Contohnya, individu yang menghindari eritrofobia selalu cemas kalau-kalau dirinya gemetaran dan mandi keringat ketika berada di dalam ruangan yang penuh dengan orang. Kemudian, karena telah ada antisipasi sebelumnya, individu benar-benar gemetaran dan mandi keringat ketika dia memasuki ruangan yang penuh dengan orang. Individu pengidap eritrofobia ini berada dalam lingkaran setan. Gejala gemetaran dan mandi keringat menghasilkan kecemasan, kemudian kecemasan antisipatori ini menimbulkan gejala-gejala gemetaran dan mandi keringat. Jadi gejala antisipatori mengurung individu di dalam kecemasan terhadap kecemasan (Koeswara, 1992).
2. Derefleksi
Derefleksi merupakan teknik yang mencoba untuk mengalihkan perhatian berlebihan ini pada suatu hal di luar individu yang lebih positif. Derefleksi memanfaatkan kemampuan transendensi diri yang ada pada manusia. Dengan teknik ini individu diusahakan untuk membebaskan diri dan tak memperhatikan lagi kondisi yang tidak nyaman untuk kemudian lebih mencurahkan perhatian kepada hal-hal lain yang positif dan bermanfaat. Dengan berusaha mengabaikan keluahannya, kemudian mengalihkannya pada hal-hal yang bermanfaat, gejala, kemudian mengalihkannya pada hal-hal yang bermanfaat, gejala hyper intention akan menghilang (Bastaman, 2007).
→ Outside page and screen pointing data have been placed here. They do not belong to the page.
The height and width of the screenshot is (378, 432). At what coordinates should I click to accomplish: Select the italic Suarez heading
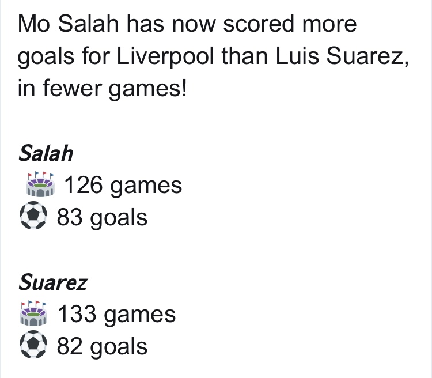coord(52,282)
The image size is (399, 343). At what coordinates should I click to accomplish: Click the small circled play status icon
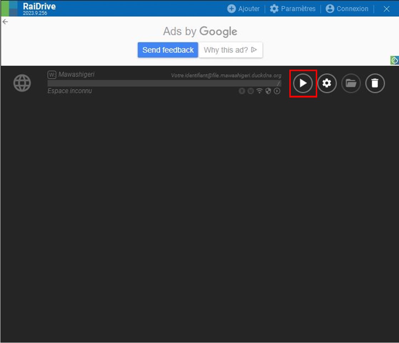(x=277, y=91)
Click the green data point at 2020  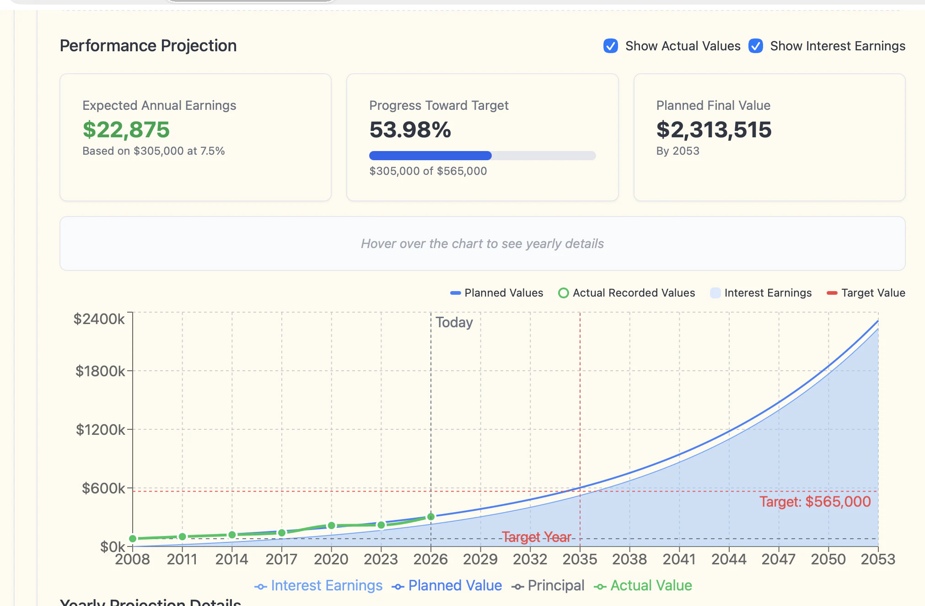click(332, 525)
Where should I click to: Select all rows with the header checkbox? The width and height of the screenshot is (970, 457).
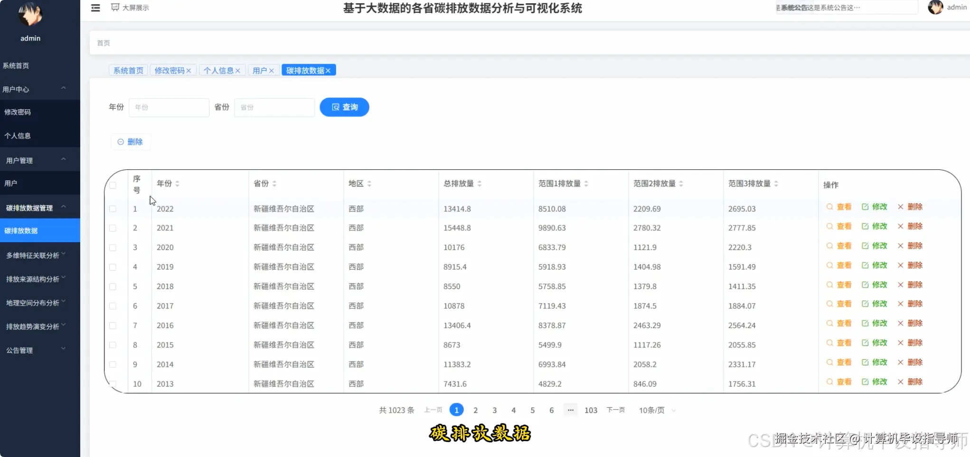pyautogui.click(x=113, y=185)
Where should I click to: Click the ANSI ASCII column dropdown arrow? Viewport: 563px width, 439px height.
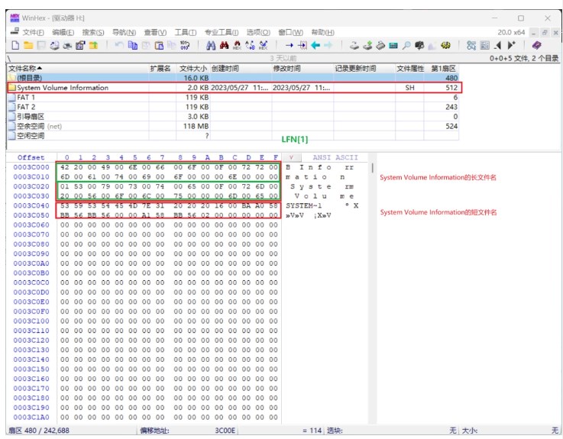291,157
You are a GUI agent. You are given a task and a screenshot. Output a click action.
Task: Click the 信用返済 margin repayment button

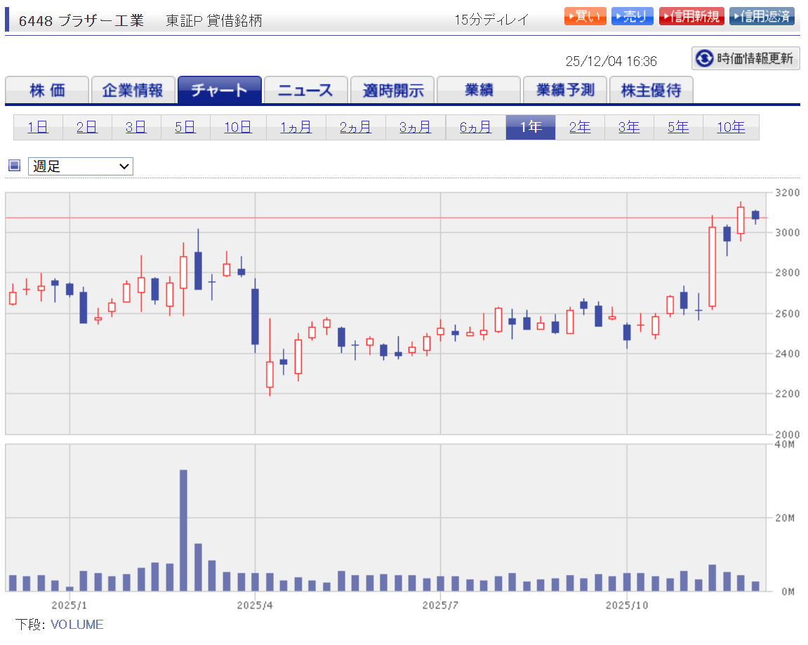762,17
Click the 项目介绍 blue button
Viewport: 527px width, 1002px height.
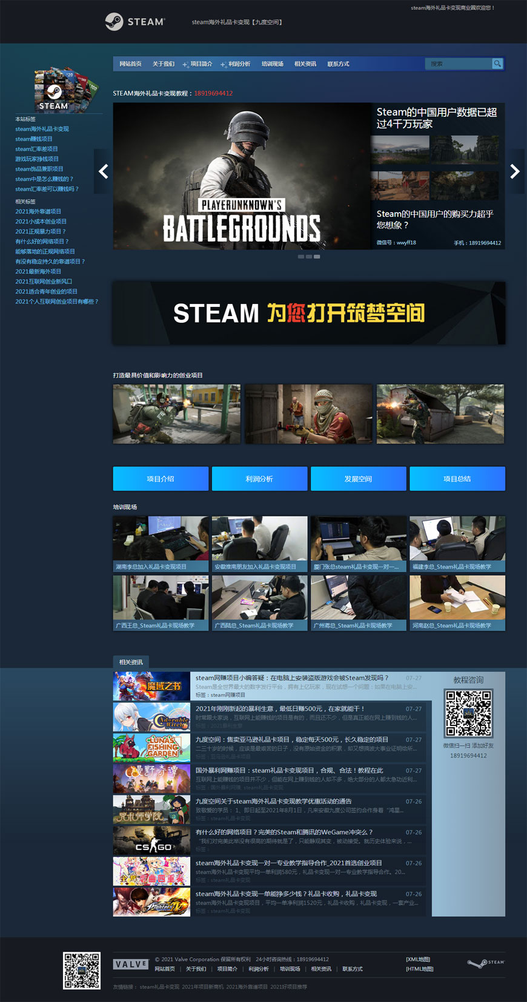161,478
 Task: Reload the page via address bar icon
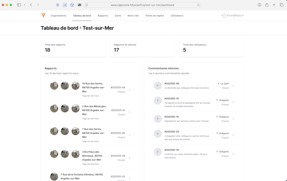(198, 5)
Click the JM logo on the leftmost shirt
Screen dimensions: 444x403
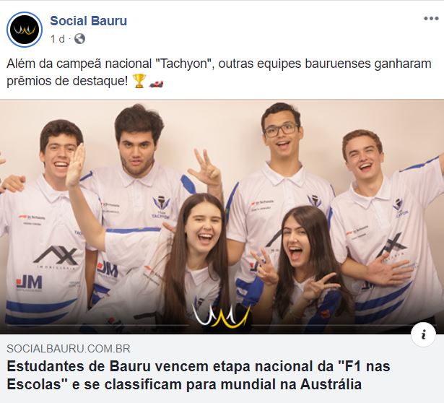[x=29, y=283]
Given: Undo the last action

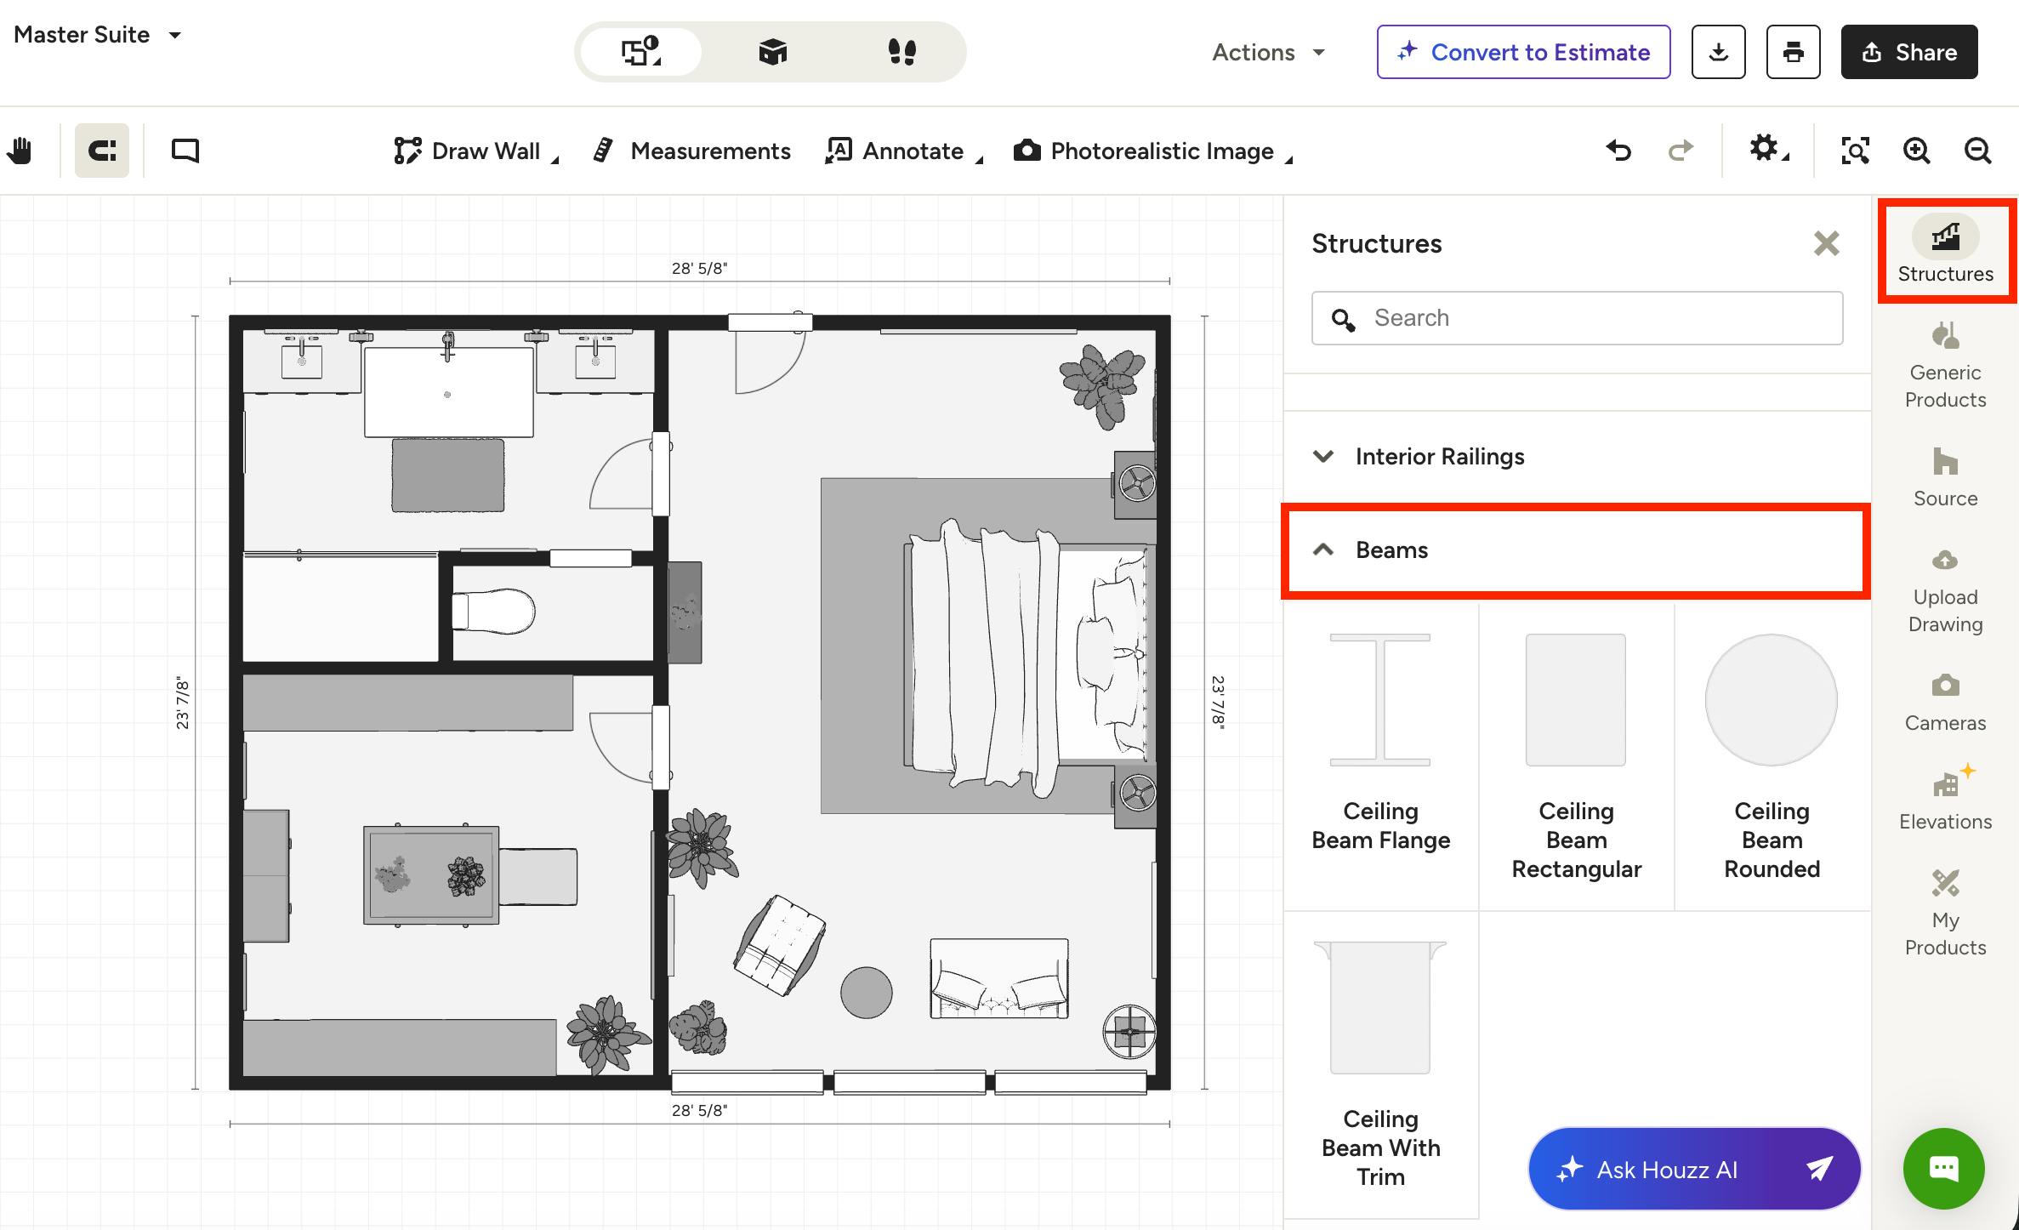Looking at the screenshot, I should 1619,151.
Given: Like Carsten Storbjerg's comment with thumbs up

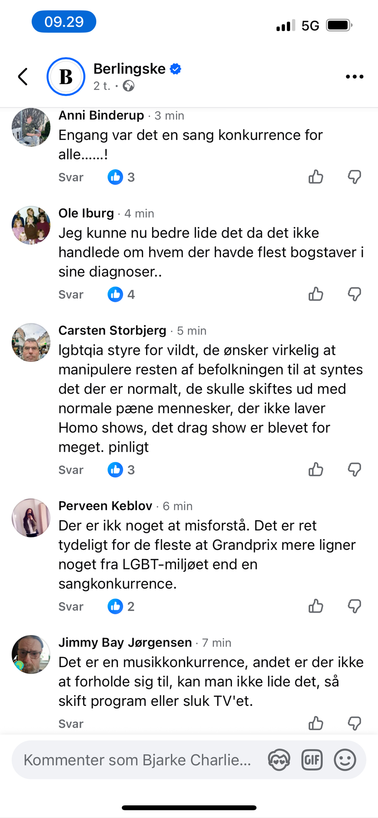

Pasien dengan teknik ini diderefleksikan dari gangguan yang dialaminya kepada tugas tertentu dalam hidupnya atau dengan perkataan lain dikonfrontasikan dengan makna. Apabila fokus dorongan beralih dari konflik kepada tujuan-tujuan yang terpusat pada diri sendiri, maka hidup seseorang secara keseluruhan menjadi lebih sehat, meskipun boleh jadi neurosisnya tidak hilang sama sekali.
3. Bimbingan Rohani
Bimbingan rohani adalah metode yang khusus digunakan terhadap pada penanganan kasus dimana individu berada pada penderitaan yang tidak dapat terhindarkan atau dalam suatu keadaan yang tidak dapat dirubahnya dan tidak mampu lagi berbuat selain menghadapinya (Koeswara, 1992).
Pada metode ini, individu didorong untuk merealisasikan nilai bersikap dengan menunjukkan sikap positif terhadap penderitaanya dalam rangka menemukan makna di balik penderitaan tersebut.